Safe haven assets are where investors and traders invest their money to protect against fundamental damage. Safe-haven currencies, safe-haven stocks, gold, and U.S. Treasuries have traditionally maintained or increased their value during periods of economic downturn or general market volatility, which provide protection for losses that growth stocks may suffer in such cases.

 

Safe haven assets typically exhibit most or all of the following characteristics:

1) High liquidity

With considerable trading volume, you can enter and exit positions at the price you want without encountering a decline. An example of a high liquidity safe-haven currency pair is GBP / JPY. When there are signs of fundamental disruption, such as the economic recession, a common practice is to short the GBP/JYP-being able to enter a position at its original price will mean higher profits as prices fall further

2) Limited supply

If the supply of an asset exceeds the demand, its value will be weakened.

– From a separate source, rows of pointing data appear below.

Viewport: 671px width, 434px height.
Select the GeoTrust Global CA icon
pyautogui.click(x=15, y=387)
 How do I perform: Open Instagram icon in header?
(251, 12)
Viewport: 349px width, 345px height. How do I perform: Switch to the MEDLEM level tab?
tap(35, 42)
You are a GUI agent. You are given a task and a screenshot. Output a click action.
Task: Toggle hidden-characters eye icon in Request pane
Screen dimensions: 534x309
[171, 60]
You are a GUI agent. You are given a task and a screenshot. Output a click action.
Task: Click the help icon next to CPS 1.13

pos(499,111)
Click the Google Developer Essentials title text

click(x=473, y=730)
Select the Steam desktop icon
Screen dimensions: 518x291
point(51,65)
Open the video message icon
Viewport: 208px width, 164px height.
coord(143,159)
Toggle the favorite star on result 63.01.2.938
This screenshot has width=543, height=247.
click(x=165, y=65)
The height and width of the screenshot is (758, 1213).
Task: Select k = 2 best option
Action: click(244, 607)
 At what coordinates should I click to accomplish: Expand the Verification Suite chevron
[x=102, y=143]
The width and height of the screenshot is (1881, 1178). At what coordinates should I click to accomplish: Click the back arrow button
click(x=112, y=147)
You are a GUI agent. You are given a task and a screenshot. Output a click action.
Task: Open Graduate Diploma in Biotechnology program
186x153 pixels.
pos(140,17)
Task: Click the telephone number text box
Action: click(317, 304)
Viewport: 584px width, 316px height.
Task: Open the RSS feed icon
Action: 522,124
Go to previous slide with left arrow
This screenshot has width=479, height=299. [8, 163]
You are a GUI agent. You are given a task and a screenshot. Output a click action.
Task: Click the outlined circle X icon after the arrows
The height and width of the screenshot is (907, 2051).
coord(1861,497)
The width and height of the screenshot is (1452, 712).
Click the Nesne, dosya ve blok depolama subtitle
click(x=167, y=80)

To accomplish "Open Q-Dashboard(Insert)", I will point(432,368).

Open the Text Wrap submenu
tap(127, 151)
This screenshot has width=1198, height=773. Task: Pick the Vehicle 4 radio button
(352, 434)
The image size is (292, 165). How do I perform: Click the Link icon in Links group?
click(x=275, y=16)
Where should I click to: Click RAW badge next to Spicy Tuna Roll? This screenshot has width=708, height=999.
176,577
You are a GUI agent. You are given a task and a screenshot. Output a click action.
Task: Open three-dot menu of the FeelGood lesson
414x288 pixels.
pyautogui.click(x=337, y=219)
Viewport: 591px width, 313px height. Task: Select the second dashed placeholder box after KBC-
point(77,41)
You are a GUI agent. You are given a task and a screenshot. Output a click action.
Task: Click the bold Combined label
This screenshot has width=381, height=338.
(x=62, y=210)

The value of a scarce supply market like gold is likely to exist in this scarcity, and when market demand increases, its value may be even higher. 

3) Different utilities

Does the asset have sufficient uses (such as in industrial applications) to meet huge demand? Take copper as an example, it has a wide range of uses in infrastructure, especially in the agricultural sector. When emerging markets accelerate, demand tends to increase.

4) Persistent demands

A true safe haven is expected to maintain demand in the future, so confidence in the future utility of the asset should be maintained. For example, while some commodities like silver may now have many industrial uses, they may be replaced by other commodities in the future. 

5) Permanent

As the utility decreases, the quality of an asset may decline, and future market demand may also decrease.

  

Best safe-haven assets for trading

When trading safe-haven assets, you can choose currency pairs, US Treasuries, commodities, and even defensive stocks (also known as safe-haven stocks). Let’s take a look at some of the most common safe-haven asset transactions.

 

Gold

The most noteworthy safe-haven commodity is gold. Historically, there has been a reliable negative correlation between gold and stocks. The market demand for this coveted tangible asset is high, exists independently of monetary policy decisions, and supplies are tight.

After the financial crisis broke out in 2009, investors flocked to gold, prompting the price of gold to climb in the three-year bull market, reaching $1,900 per ounce in August 2011. Although the price of gold soared in the next two years, the ongoing bear market has never lasted, which has strengthened its safe-haven status. The chart below shows the main price movements of gold since the turn of the century.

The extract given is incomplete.